Market manipulation in prediction markets
Prediction markets are unusually vulnerable to price manipulation in their early stages because they are often thinly traded. A motivated actor with a modest budget can move prices dramatically, generating misleading headlines or creating the appearance of consensus where none exists.
Market manipulation in prediction markets
How price manipulation works
The mechanics are straightforward: identify a market with low open interest and shallow orderbook depth, then buy enough YES (or NO) shares to push the price to a desired level. Because prices are treated as probability estimates by journalists and commentators, a price jump from 30¢ to 65¢ can produce a headline reading "markets now favor X" even when the move was driven by a single trader spending a few thousand dollars. After the headline runs, the manipulator can sell their position into any new buyers attracted by the coverage.
Real examples
In several US election cycles, researchers identified anomalous price spikes on low-liquidity prediction platforms that correlated with political news cycles but not with any new factual information. Journalists have occasionally written about prediction market prices as if they were organic crowd wisdom, citing moves that turned out to be the result of a single large order. Political operatives have used these dynamics intentionally, treating prediction market manipulation as a cheap alternative to traditional polling manipulation.

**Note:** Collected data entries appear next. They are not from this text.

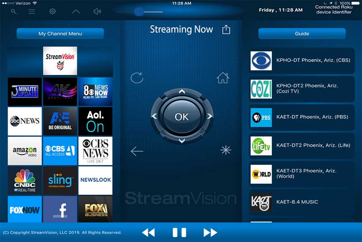Viewport: 362px width, 242px height.
Task: Open the hamburger list menu icon
Action: (32, 11)
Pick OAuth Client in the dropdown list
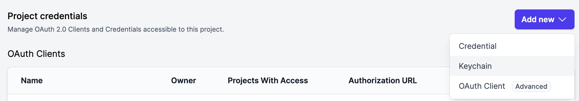Viewport: 579px width, 101px height. pyautogui.click(x=482, y=86)
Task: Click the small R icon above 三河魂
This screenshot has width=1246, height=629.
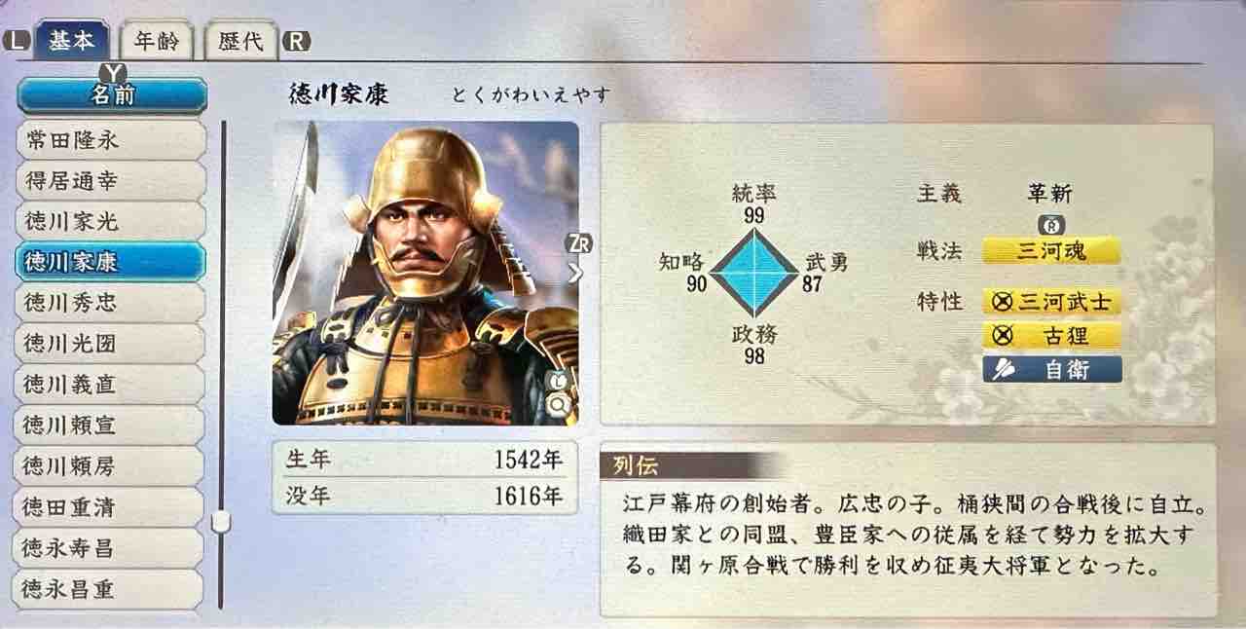Action: (x=1050, y=224)
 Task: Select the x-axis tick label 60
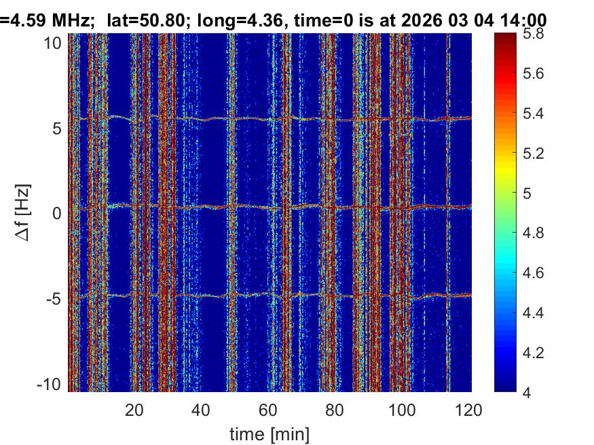coord(268,410)
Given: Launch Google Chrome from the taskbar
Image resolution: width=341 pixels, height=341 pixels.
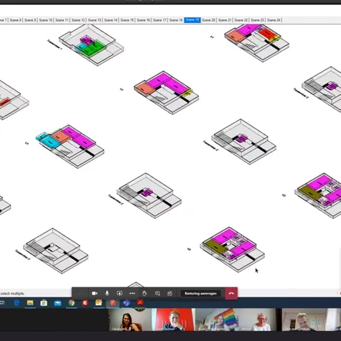Looking at the screenshot, I should [71, 303].
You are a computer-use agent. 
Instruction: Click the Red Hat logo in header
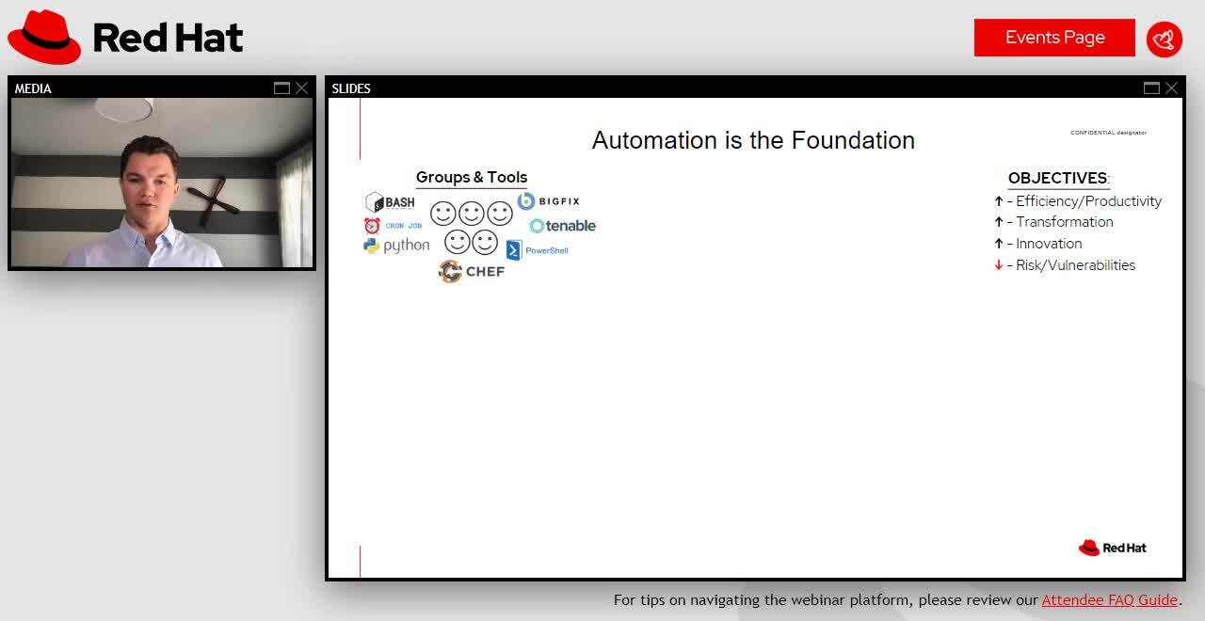coord(125,38)
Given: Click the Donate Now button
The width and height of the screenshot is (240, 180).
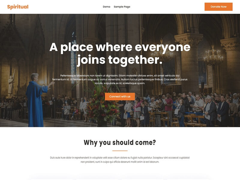Looking at the screenshot, I should [218, 7].
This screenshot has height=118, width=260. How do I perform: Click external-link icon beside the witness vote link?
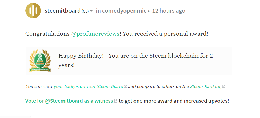[x=116, y=101]

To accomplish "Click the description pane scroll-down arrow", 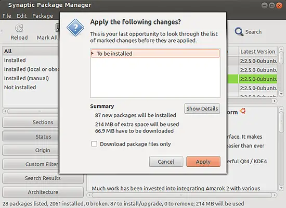I will coord(281,188).
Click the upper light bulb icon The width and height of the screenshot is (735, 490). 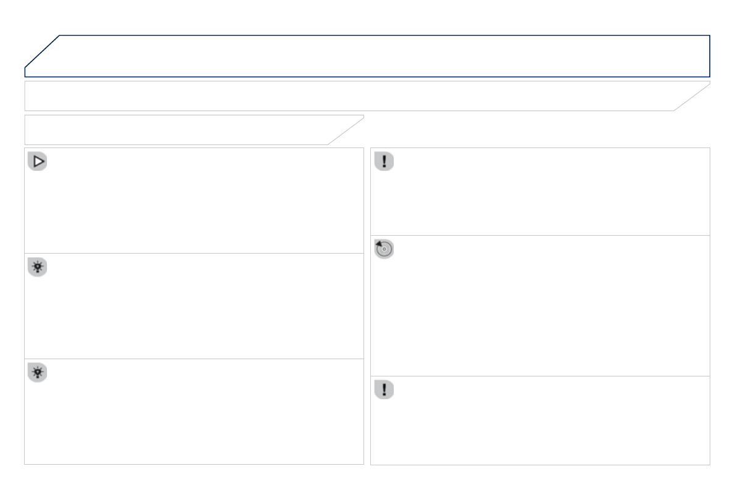(x=38, y=267)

How to detect manipulation
The key indicators are: a large price move with no corresponding news event; low overall volume and open interest relative to the magnitude of the move; a price that diverges sharply from the same contract on higher-liquidity venues; and a price that reverts quickly after the move. Always cross-reference a price on one platform against the same event on others. If Kalshi shows 60% and Polymarket shows 38% for the same outcome, one of them is being pushed around.
The defense: deep liquidity
Manipulation is expensive in proportion to market depth. Moving a market with $10M of open interest requires far more capital than moving one with $20,000. This is why Polymarket's largest election markets are nearly impossible to manipulate at scale: a trader would need tens of millions of dollars to shift the price meaningfully, and that capital would be at risk if the move were reversed by arbitrageurs. Thin niche markets will always be more vulnerable; treat their prices accordingly.